Normally, the Central Bank will obtain any information it requires from the Bank. However, each outsourcing agreement must include explicit provisions requiring the outsourcing service provider to provide directly to the Central Bank, upon request, any data or information the Central Bank deems necessary for supervisory purposes.
In addition, outsourcing agreements must provide that the Central Bank and any agent appointed by the Central Bank, may, if deemed necessary, conduct on-site visits at the outsourcing service provider with right of access to data and staff as if the activity were undertaken by the Bank.
6 Outsourcing Outside the UAE
Banks must consider the risks associated with outsourcing business activities to outsourcing service providers who are themselves or whose subcontractors are located in other jurisdictions, and manage or mitigate these risks.
7 Internal Audit and Compliance
Outsourced activities must remain fully in scope of the internal audit and compliance responsibilities and should follow the same risk-based approach as for activities performed by the Bank itself, while taking into account the additional risks arising from outsourcing these activities.
The internal audit function of the Bank must be able to obtain all information necessary to provide assurance to the Board, and must be able to demand an extension of the scope of audits performed by third parties where necessary.

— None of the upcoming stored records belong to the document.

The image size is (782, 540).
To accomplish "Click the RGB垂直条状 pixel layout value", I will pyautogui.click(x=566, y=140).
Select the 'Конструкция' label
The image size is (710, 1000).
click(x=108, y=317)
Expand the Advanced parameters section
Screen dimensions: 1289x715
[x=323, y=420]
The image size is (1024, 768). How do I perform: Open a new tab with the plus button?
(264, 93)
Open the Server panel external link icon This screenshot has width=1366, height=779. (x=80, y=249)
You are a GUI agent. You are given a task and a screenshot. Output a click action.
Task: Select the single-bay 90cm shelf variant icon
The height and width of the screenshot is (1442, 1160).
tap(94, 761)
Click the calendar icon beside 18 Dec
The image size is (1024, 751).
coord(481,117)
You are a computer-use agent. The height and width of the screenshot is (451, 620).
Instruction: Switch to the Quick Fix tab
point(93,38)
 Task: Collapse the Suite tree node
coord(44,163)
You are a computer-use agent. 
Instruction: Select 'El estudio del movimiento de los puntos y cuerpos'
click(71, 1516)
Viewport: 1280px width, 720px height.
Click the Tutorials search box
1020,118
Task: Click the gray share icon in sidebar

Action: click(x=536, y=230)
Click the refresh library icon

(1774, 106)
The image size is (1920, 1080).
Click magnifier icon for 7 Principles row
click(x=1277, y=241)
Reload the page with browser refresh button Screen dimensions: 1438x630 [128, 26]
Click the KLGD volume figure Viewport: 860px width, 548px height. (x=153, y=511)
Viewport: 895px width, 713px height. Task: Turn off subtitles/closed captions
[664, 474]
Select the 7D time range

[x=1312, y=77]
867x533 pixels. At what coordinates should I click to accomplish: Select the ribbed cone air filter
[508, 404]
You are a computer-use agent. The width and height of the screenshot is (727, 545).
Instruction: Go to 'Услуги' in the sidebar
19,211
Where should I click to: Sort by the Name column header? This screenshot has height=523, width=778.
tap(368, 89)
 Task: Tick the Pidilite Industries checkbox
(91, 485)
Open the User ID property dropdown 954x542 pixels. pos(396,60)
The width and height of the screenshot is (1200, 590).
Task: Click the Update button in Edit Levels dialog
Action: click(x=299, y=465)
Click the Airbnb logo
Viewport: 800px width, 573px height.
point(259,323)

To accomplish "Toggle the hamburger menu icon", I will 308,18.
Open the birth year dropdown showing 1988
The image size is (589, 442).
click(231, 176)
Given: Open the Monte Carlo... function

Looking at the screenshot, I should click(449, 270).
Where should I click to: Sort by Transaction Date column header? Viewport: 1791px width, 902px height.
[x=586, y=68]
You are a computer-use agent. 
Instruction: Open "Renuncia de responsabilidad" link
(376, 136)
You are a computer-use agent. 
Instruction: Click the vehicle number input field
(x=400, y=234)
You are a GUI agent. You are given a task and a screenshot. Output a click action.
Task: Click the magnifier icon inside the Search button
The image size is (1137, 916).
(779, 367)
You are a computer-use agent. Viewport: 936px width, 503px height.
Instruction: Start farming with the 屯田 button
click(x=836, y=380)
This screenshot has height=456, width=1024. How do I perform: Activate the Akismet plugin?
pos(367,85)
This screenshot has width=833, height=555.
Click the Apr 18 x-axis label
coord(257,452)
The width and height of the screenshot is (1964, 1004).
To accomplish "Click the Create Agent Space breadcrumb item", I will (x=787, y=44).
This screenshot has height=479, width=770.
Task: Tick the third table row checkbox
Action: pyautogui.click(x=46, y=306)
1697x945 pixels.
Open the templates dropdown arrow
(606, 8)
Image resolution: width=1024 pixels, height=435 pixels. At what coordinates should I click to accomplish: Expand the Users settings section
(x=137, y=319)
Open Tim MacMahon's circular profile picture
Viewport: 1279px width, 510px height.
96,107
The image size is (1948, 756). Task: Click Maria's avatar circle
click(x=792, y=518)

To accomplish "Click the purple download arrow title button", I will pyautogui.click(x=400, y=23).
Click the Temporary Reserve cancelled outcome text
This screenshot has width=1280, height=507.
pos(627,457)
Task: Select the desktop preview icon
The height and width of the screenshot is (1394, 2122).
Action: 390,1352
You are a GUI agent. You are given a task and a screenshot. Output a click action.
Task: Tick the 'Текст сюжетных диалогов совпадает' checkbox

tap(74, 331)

8 Non-Objection by the Central Bank
Prior to entering into an agreement to outsource a material business activity, Banks must obtain the non-objection of the Central Bank. When requesting the non-objection, Banks must provide the Central Bank with the following at a minimum:
- 1.A brief explanation of the business activity to be outsourced;
- 2.A summary of the materiality assessment;
- 3.A summary of the risk assessment;
- 4.A summary of the due diligence performed and its outcome;
- 5.A confirmation of the agreement of the internal audit function and the compliance function;
- 6.An overview of any closely related outsourcing agreements;
- 7.Confirmation of compliance with the requirements of the Outsourcing for Banks Regulation;
- 8.Evidence of the approval of the proposed outsourcing by the Board or Board committee.
The Central Bank will either grant the non-objection or request further information. Banks are encouraged to discuss their material outsourcing plans early on and coordinate with the Central Bank to avoid the non-objection process delaying the outsourcing.
9 Reporting Requirements
Banks must regularly report to the Central Bank on their outsourcing arrangements in the format and frequency prescribed by the Central Bank.
10 Islamic Banking
A bank offering Islamic financial services must ensure that its Sharī’ah governance system explicitly considers Sharī’ah rules and principles with respect to any outsourced activities. The rules and principles are those that would apply if the bank itself performed the activity. A bank offering Islamic financial services must also ensure that its policies and procedures for the review and approval of any proposed outsourcing arrangements explicitly address the risk that Outsourcing Service Providers may be unfamiliar with requirements relating to Sharī’ah rules and principles.
Ensuring Shari’ah compliance for individual products requires that the entire product cycle takes into account Shari’ah rules and principles, even if some activities related to specific products are outsourced, so a bank offering Islamic financial services must include in its outsourcing agreements any necessary measures to mitigate the operational and reputational risks of Shari’ah non-compliance.